In these extreme situations, any medical care given to people who will die anyway can be considered to be care withdrawn from others who might have survived (or perhaps suffered less severe disability from their injuries) had they been treated instead. It becomes the task of the disaster medical authorities to set aside some victims as hopeless, to avoid trying to save one life at the expense of several others.

If immediate treatment is successful, the patient may improve (although this may be temporary) and this improvement may allow the patient to be categorized to a lower priority in the short term. Triage should be a continuous process and categories should be checked regularly to ensure that the priority remains correct.

So, this is a kind of environment where consequent utilitarism really delivers according to its goal.
 
Edit: my points are actually well-known standard attacks against utilitarism. If you want to advocate your ethical visions you might want to be prepared to defend it against the attacks.

My favorite criticism again utilitarianism:
http://en.wikipedia.org/wiki/Utility_monster

Naive utility theory is an inadequate theory, as is Kantian ethics. I like Rawl's Theory of Justice. He takes the idea of universalism from Kant and adds in the mathematical formalism that utility theory uses to maximize some particular end.
 
I said not every case of CSA shows evidence of lasting harm:

A 1998 meta-analysis is suggesting that child sexual abuse does not always cause pervasive harm; that some college students reported such encounters as positive experiences; and that the extent of psychological damage depends on whether or not the child described the encounter as "consensual."
(Wikipedia)

There is no evidence that every case of CSA does necessarily cause harm (instead, there is strong evidence against this, see above)

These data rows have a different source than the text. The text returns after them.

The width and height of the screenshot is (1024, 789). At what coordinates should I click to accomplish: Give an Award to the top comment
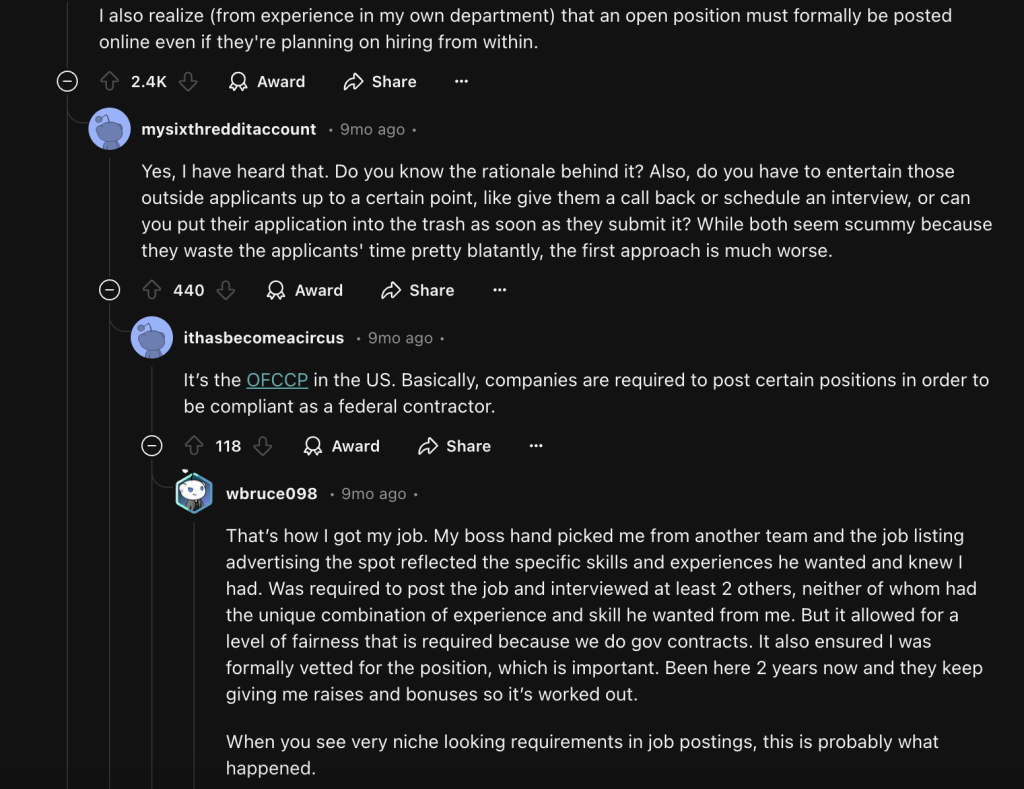click(x=267, y=82)
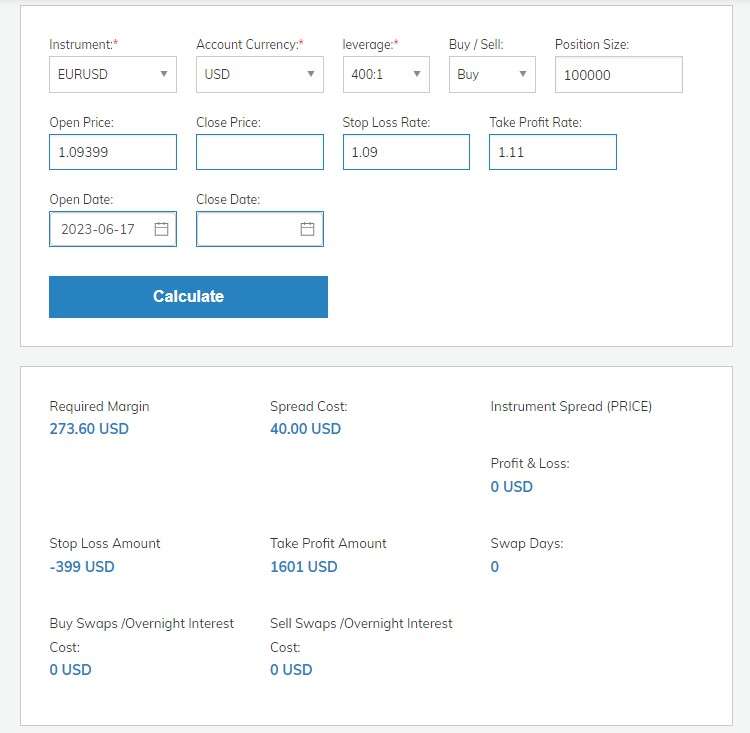Screen dimensions: 750x733
Task: Edit the Stop Loss Rate field
Action: pos(406,152)

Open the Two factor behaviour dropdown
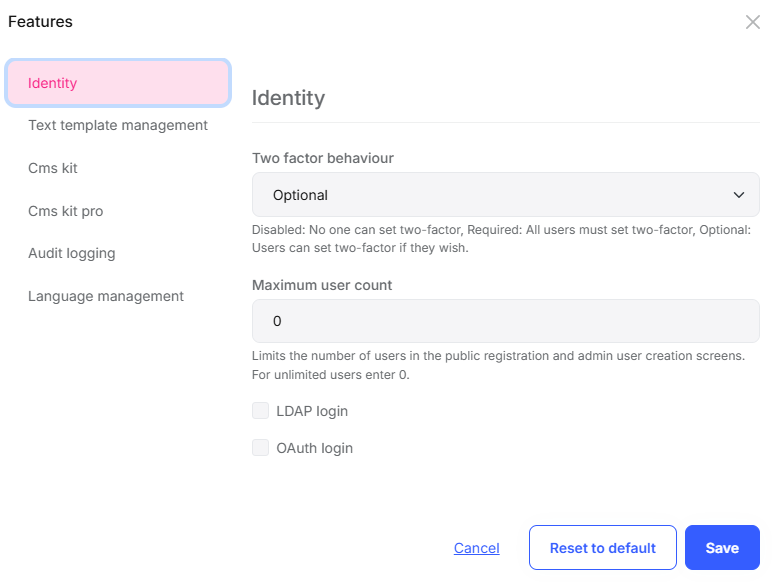(505, 195)
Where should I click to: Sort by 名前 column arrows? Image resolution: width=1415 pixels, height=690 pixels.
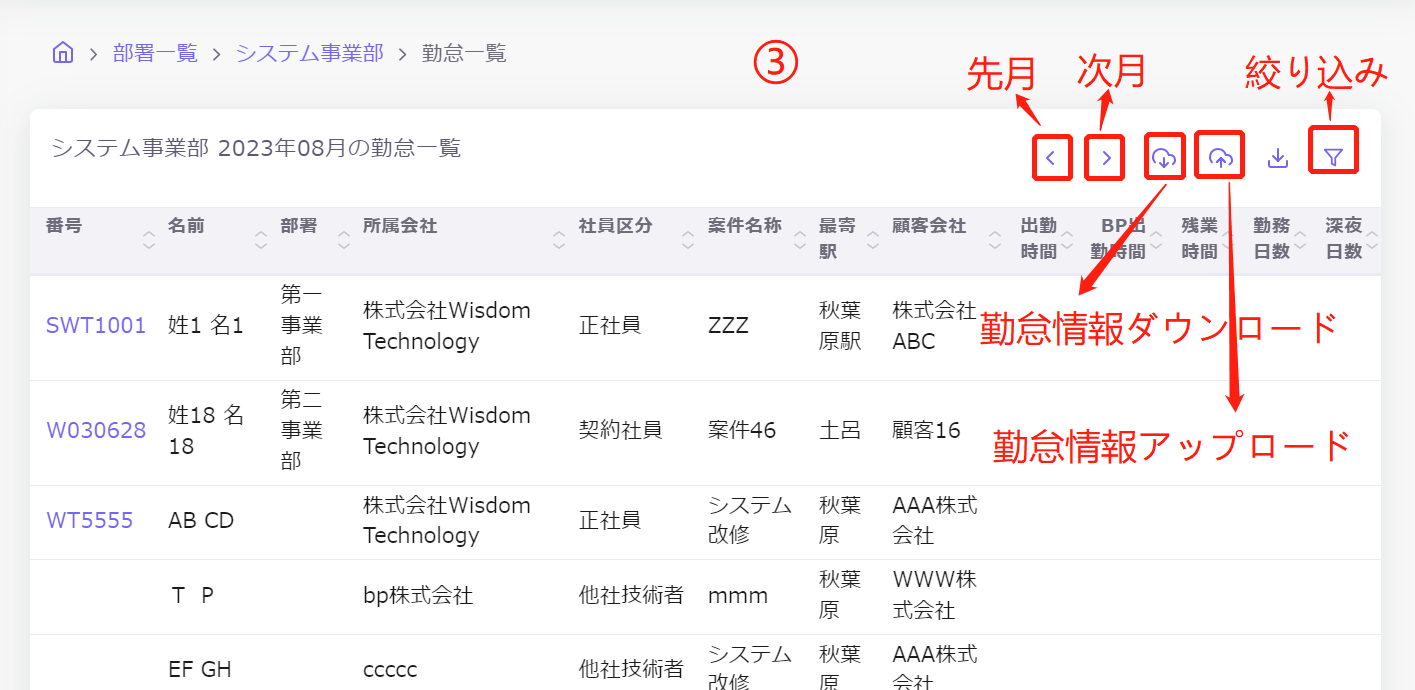[261, 240]
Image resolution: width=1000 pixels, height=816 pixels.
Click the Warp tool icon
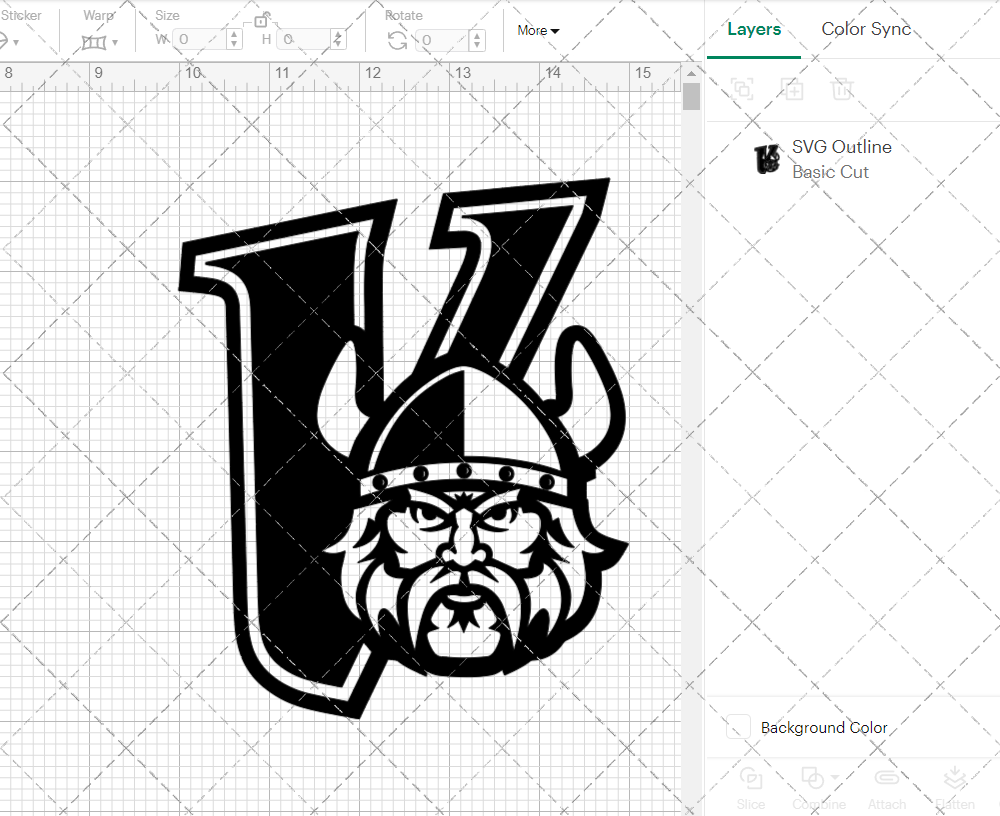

What I say is in no way denying that CSA is causing suffering. What I deny is that there is evidence that every single case of CSA is causing suffering, because a substantial amount of cases is lacking such evidence.

Show me such evidence, if you can.
The bit I underlined above and the part I quoted before.
Stop deliberately mischaracterizing my posts.
I will allow your own words to speak for themselves.

Every single case of child abuse causes suffering. In the child. In the family. In the general community. Not lasting suffering in all cases, because people are resilient, but suffering nontheless. I will not apologise for standing by this position.
Also, nothing that is subject to huge research effort is a "self-evident fact". If something were self-evident fact, it would not require huge research effort. Hence, I refuse to accept your claim of self-evidence. I regard such weasel-wording as a strong indication for holding an ideology lacking evidence or denying counter-evidence.
It is a derail, but if you want to start a topic in the science section then I will be happy to fcuking bury you in evidence mate.